Proposal for parallel installation of middleware clients
Objective
Make it as easy as possible for a site to install different versions of the middleware in parallel on the WNs and advertise their presence to the InfoSys.
Advantages
- Parallel Versions
- Allows easy rollback of problematic updates
- Supports the case where a particular update suits one experiment but not another (or even different applications within one VO).
- Example; patch #1641 introduced gfal-1.10.7 which
- Fixed some segfault problems
- Introduced bug #33288 (creation of non-existant sub-directories)

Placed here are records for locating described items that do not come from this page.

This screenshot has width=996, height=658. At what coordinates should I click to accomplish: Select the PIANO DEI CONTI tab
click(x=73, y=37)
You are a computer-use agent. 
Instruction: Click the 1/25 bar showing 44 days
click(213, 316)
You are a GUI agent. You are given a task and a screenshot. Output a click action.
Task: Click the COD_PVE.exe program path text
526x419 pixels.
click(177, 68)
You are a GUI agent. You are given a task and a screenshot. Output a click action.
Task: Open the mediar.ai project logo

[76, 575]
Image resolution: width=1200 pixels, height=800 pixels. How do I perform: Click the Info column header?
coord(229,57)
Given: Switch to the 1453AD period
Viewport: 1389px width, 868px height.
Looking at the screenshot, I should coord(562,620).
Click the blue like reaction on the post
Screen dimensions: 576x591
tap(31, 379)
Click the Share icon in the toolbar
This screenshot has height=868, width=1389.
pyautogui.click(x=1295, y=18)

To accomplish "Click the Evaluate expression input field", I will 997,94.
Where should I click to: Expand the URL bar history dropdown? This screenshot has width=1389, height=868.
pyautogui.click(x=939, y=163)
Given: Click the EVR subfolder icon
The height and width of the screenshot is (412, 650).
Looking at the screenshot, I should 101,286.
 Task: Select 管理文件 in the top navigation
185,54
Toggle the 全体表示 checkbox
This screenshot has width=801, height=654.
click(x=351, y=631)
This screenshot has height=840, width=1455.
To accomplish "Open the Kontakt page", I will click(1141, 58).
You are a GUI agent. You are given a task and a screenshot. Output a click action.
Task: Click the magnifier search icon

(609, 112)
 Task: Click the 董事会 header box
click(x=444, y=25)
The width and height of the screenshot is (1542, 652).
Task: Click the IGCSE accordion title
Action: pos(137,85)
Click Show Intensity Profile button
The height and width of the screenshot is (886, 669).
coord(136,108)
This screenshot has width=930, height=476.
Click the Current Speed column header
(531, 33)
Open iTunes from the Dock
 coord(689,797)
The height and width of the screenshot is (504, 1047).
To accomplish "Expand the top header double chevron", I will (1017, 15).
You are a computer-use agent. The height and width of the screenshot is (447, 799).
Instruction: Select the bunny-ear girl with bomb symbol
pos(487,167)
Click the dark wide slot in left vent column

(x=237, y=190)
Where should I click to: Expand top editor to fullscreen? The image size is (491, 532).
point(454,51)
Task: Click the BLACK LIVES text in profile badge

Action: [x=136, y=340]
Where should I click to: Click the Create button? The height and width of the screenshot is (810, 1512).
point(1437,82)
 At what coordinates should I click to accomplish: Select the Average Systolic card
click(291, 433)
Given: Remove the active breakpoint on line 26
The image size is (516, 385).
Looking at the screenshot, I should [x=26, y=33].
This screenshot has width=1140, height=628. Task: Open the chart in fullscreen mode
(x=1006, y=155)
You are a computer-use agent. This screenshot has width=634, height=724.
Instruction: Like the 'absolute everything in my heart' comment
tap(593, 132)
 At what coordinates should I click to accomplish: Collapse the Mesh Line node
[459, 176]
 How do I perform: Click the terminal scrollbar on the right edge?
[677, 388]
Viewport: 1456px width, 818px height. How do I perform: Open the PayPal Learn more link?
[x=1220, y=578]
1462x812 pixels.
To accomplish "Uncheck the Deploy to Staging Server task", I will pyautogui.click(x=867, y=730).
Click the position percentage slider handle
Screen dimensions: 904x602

- Finer grained publishing of what’s installed
- Allows experiments to match properly and know what they're going to get when they land on a WN
- Manage the introduction of support for other platforms, compilers etc
- Timely deployment of updates
- This proposal does not explicitly address speedy rollout of updates, but in making updating a WN less risky and in allowing operational tracking of which versions of the WN are deployed it should be beneficial.
Mechanism
Supply the entire glite-WN as a single rpm, fully relocated and with the version embedded in the name (thus allowing parallel installations).
If the path can be properly fixed, eg
/opt/glite-WN-3.1.7-2
then the rpm can be made "zero-config", with the exception the maintenance of a single set of site-wide defaults in the environment such as LCG_GFAL_INFOSYS.
Publishing of the availability of
glite-WN-3.1.7-2
would need an info provider, installed on the node which is publishing subcluster information, which checks each subcluster for the presence of new updates.
We are not proposing to retire the current distribution method (single rpms), nor the tarball.
The integrated WN releases will also be made available to the application area, as simple versioned directory structures in the usual AFS space, thus allowing them to independently distribute the releases if they wish.
Matching
An application could check for
GlueHostApplicationSoftwareRunTimeEnvironment: GLITE-WN-3_1_7_2
if they needed a particular version of a library or client which was contained in that release. Frameworks could implement the
> 3.1.7-2
case.
rpm lists for WN versions are already available here;
http://glite.web.cern.ch/glite/packages/R3.1/deployment/glite-WN/glite-WN.asp
To use a certain version of the Worker Node you would add two attributes to the JDL:
MWVersion = "<WN_version>";
Requirements = Member("<WN_version>",other.GlueHostApplicationSoftwareRunTimeEnvironment);
An extension of this mechanism could be to allow the user to request 'no environment' which would result in the job having no grid specific settings in the environment. The application could then manage the environment itself.
Support for alternative python versions and compilers
We intend to introduce support for alternative python versions and compilers in the standard WN release. The recompiled libraries would be relocated and would not be configured by default, but would nevertheless be available for use. gLite would not distribute the interpreters or compile chain tools themselves.
Given that, for example, support for LFC bindings to python2.5 would be introduced in a particular glite-WN release, its availability at a site could be determined simply by checking the versions advertised as being available.
Requirements
A script, called
a1_grid_env.sh
, must be preinstalled on the WNs in
/etc/profile.d
. This script ensures that the
correct environment is set up for the job, and has been part of the release for a while. It would not be part of the proposed rpm.
Concerns
There would be inefficient use of disk storage as many packages would be duplicated.